**TASK MATERIAL**
>>>

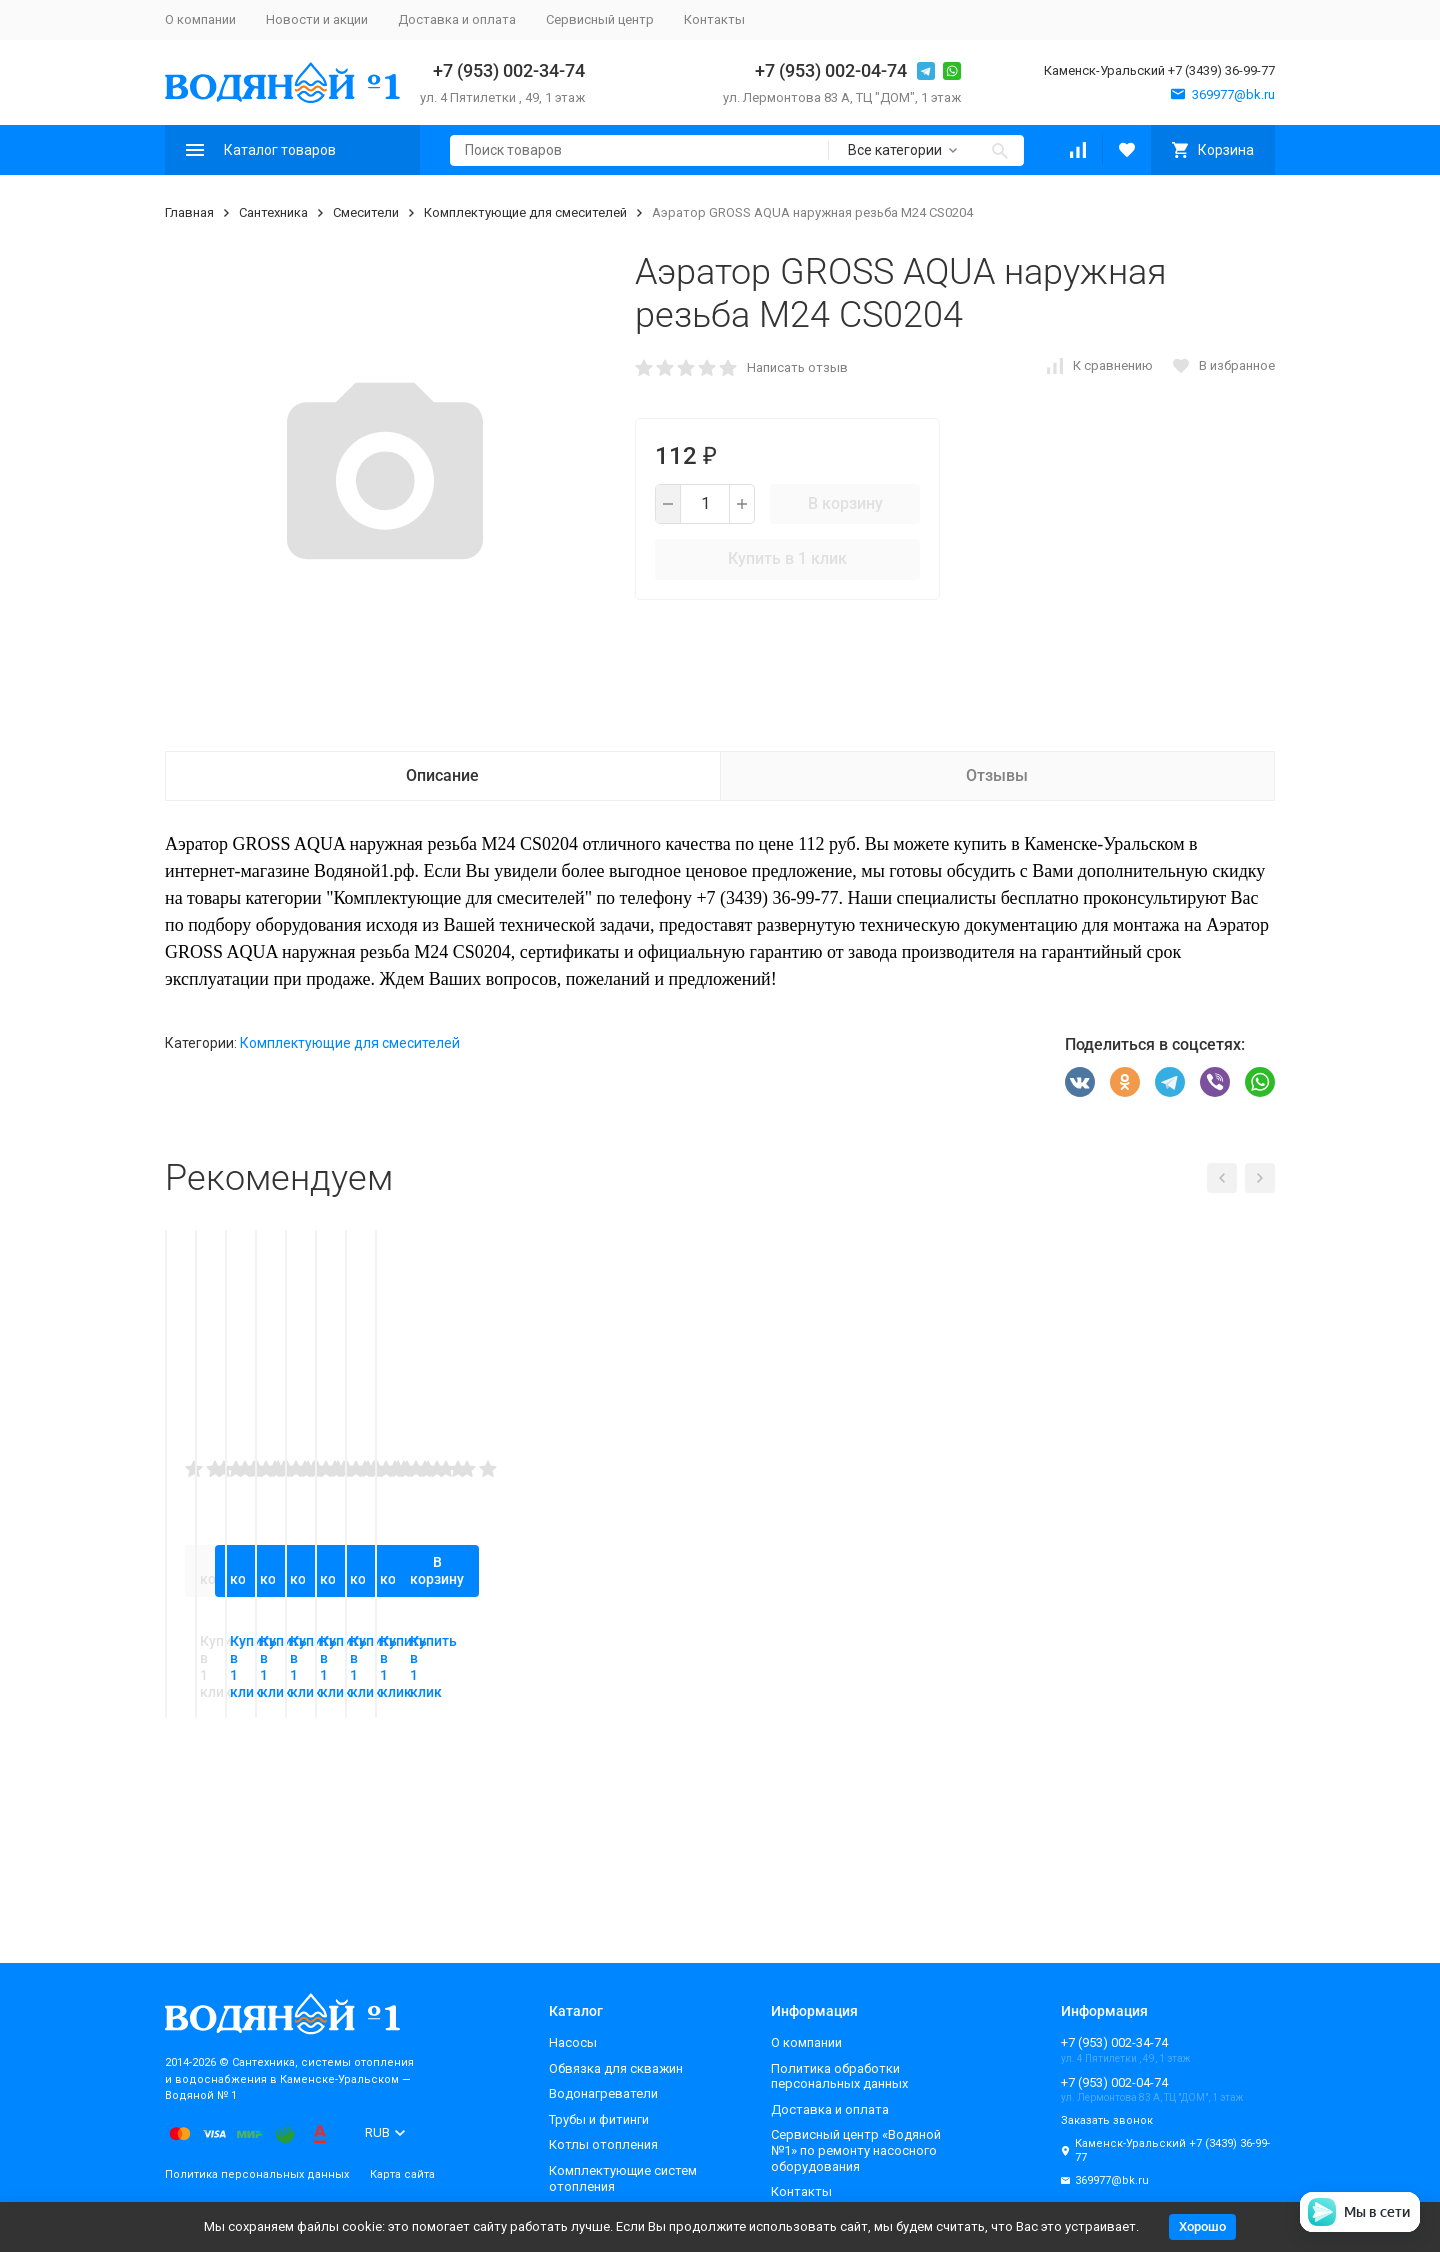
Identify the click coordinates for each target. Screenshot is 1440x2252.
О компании (200, 19)
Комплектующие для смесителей (525, 212)
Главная (189, 212)
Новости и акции (317, 19)
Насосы (573, 2042)
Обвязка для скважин (616, 2068)
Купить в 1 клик (787, 558)
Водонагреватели (603, 2093)
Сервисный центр (600, 19)
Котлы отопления (603, 2144)
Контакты (714, 19)
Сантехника (273, 212)
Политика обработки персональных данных (839, 2076)
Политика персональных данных (257, 2174)
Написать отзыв (797, 367)
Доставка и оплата (457, 19)
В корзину (845, 503)
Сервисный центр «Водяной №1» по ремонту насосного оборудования (856, 2150)
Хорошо (1202, 2226)
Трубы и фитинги (599, 2119)
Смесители (366, 212)
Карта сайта (402, 2174)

<<<

**AIM OF THE EXERCISE**
Present the listing from its first line through the line containing "Политика обработки персональных", inclusive, as a numbered list, leaving out blank lines and the pictures.

**THE SOLUTION**
1. Identify the click coordinates for each target. Screenshot is 1440x2252.
2. О компании (200, 19)
3. Комплектующие для смесителей (525, 212)
4. Главная (189, 212)
5. Новости и акции (317, 19)
6. Насосы (573, 2042)
7. Обвязка для скважин (616, 2068)
8. Купить в 1 клик (787, 558)
9. Водонагреватели (603, 2093)
10. Сервисный центр (600, 19)
11. Котлы отопления (603, 2144)
12. Контакты (714, 19)
13. Сантехника (273, 212)
14. Политика обработки персональных данных (839, 2076)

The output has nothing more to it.